REQUIREMENT: Arrange the rows below as a JSON list of strings with one string per line, starting at the line containing "Task: Click the 羽化 feather input field" and running through the last row, both ends included. Skip blank lines and leave the pictures out.
* START RECORDS FOR PROCESSING *
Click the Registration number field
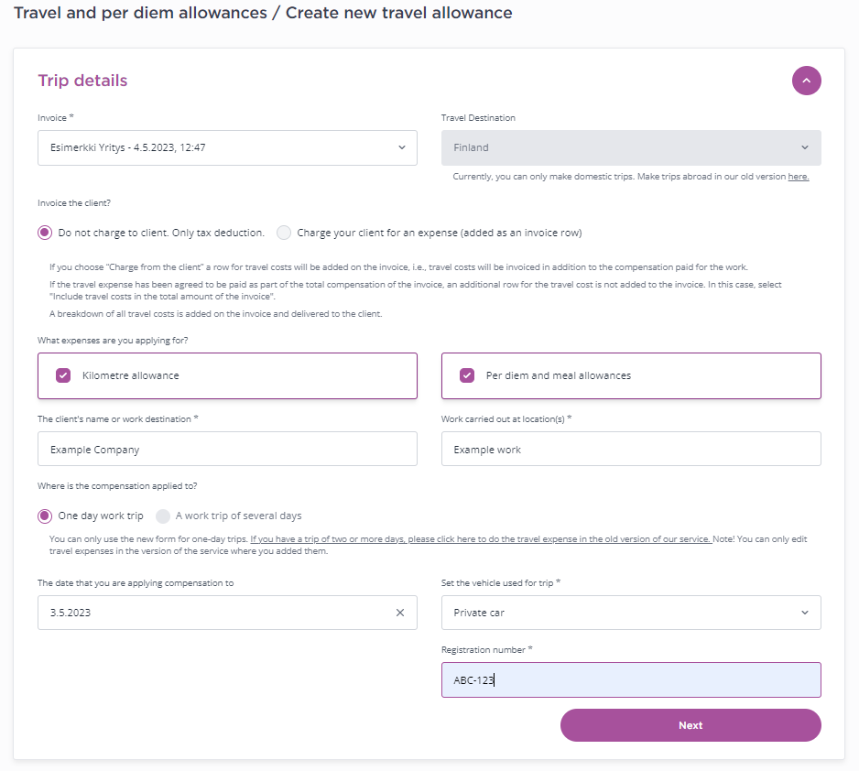The image size is (859, 771). (x=631, y=680)
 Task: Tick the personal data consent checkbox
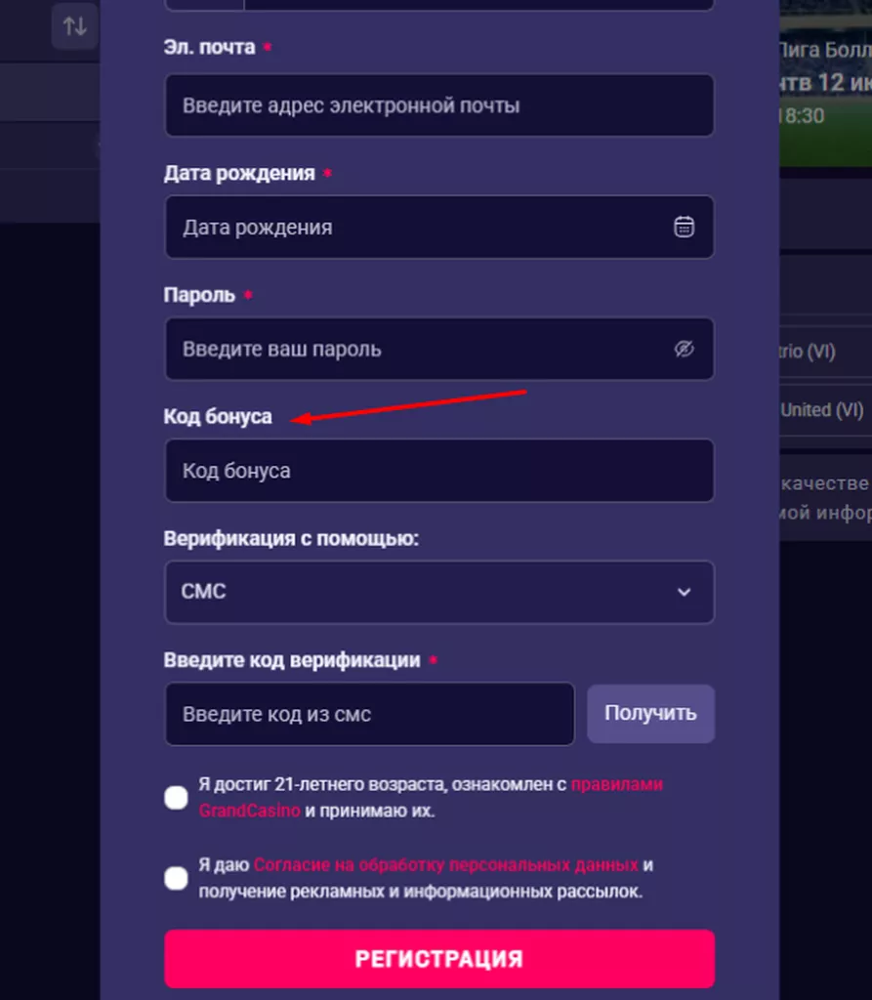click(176, 878)
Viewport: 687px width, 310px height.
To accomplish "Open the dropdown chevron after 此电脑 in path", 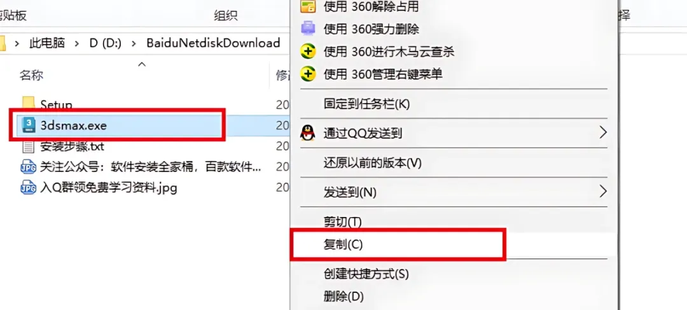I will tap(77, 43).
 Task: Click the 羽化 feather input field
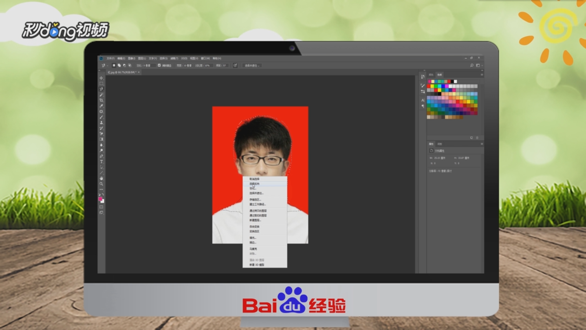[149, 65]
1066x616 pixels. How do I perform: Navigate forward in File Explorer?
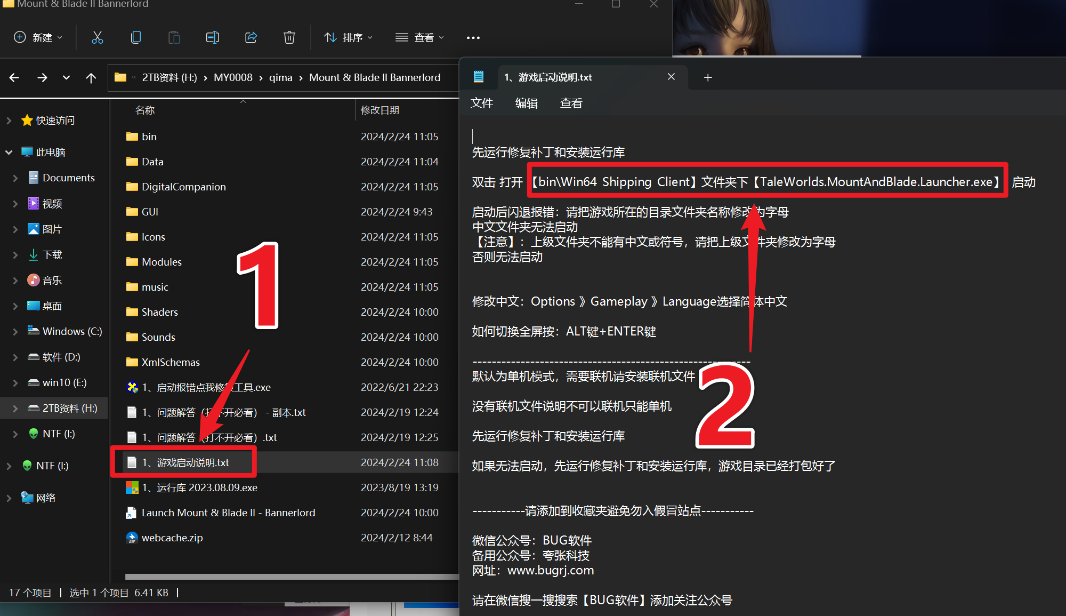[x=42, y=78]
* END RECORDS FOR PROCESSING *
RESULT:
[
  " Task: Click the 羽化 feather input field",
  "[149, 65]",
  "1066x616 pixels. How do I perform: Navigate forward in File Explorer?",
  "[x=42, y=78]"
]